En cuanto a la «culpa» de la Iglesia católica -dejando aparte los juicios de valor-, no responde más que a una obsesión de Sartori. Si países tan católicos como Italia y España están a la cola del índice de fecundidad, no parece que el crecimiento demográfico de la India o Indonesia pueda estar muy influido por lo que diga o deje de decir la Iglesia católica. Eso sí, resulta un tanto incongruente asegurar que los católicos hacen oídos sordos a la doctrina de Roma sobre la natalidad, y luego afirmar que el gran obstáculo para frenar la natalidad en el Tercer Mundo es el Papa.

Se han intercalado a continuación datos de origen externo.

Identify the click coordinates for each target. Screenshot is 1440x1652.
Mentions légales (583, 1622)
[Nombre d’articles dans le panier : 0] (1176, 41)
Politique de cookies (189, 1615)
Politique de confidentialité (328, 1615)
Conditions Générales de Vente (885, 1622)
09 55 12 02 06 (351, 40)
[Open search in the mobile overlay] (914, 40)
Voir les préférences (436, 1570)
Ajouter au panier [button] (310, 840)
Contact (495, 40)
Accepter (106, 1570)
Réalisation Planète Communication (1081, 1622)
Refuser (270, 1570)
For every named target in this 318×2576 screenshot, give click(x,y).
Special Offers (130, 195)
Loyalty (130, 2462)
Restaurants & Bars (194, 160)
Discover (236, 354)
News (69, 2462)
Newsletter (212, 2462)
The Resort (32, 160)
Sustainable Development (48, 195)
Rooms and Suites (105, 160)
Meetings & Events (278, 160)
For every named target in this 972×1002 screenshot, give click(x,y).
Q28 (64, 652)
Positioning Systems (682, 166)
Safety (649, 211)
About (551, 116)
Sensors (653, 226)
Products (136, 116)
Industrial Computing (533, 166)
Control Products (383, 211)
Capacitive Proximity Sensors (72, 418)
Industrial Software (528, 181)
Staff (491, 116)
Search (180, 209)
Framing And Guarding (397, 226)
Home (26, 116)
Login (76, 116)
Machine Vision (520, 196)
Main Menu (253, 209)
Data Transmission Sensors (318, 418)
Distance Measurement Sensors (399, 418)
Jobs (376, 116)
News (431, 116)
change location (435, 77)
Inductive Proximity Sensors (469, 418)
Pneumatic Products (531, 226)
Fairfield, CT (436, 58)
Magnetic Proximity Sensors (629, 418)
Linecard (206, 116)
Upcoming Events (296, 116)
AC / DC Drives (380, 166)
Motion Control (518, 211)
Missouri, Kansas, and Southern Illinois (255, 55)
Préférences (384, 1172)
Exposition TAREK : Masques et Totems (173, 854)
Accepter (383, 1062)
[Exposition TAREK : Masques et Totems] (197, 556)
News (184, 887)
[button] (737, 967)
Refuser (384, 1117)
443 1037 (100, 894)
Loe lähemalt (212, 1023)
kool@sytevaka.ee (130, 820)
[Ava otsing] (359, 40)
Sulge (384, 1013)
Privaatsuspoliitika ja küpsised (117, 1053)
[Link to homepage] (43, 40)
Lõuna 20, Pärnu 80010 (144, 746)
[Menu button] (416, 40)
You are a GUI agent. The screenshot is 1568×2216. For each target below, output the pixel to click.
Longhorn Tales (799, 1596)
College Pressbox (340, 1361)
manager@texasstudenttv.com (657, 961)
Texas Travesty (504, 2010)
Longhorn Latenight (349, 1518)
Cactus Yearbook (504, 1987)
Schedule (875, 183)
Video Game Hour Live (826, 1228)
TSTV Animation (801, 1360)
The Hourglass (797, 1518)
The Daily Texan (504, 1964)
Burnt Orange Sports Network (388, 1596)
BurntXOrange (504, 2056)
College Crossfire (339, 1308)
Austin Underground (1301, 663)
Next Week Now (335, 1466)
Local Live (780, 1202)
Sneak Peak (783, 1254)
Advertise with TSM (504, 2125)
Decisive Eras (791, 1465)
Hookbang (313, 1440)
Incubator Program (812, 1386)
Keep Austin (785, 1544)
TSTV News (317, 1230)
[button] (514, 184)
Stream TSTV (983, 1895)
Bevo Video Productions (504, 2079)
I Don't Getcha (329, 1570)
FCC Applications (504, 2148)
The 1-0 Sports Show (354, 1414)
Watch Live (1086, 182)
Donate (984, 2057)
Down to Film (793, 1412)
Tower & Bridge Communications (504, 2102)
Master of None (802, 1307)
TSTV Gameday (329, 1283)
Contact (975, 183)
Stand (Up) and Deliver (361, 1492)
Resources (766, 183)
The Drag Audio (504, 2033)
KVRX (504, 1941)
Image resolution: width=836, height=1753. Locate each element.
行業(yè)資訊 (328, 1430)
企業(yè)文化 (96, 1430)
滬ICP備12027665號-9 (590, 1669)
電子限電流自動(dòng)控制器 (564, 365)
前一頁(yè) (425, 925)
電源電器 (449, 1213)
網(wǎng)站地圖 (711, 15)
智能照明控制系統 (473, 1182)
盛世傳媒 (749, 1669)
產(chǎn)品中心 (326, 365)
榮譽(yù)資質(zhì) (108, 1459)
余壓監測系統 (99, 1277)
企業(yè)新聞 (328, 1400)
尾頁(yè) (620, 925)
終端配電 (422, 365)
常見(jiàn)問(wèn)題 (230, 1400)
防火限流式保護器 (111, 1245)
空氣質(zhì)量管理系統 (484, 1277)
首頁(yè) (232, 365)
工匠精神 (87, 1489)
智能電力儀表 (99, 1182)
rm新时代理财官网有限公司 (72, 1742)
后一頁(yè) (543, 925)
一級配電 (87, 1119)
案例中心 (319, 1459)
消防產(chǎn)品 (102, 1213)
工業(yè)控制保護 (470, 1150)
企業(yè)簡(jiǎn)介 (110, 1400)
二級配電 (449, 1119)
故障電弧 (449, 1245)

De lo que sí es responsable la doctrina y la acción de la Iglesia católica es del impulso para lograr un desarrollo más equitativo en el mundo, cuestión que a Sartori no le quita el sueño. Cuando se le plantea si no habría que moderar el consumo en los países ricos y ayudar más al mundo en desarrollo, responde que ese no es el problema, entre otras cosas porque nadie está dispuesto a rebajar su consumismo (por lo visto, las imposiciones hay que reservarlas para el control de la natalidad de los pobres).

La visión de Sartori traduce los temores de una sociedad envejecida y atrincherada, cuya falta de dinamismo -también demográfico- le hace ver un futuro lleno de amenazas. Curiosamente, justo en estos días emerge el debate europeo sobre la viabilidad del sistema de pensiones, que va a requerir una transfusión de cotizaciones de inmigrantes para mantenerse a flote. Quizá también Sartori acabará necesitando una inmigrante ecuatoriana como báculo de su vejez.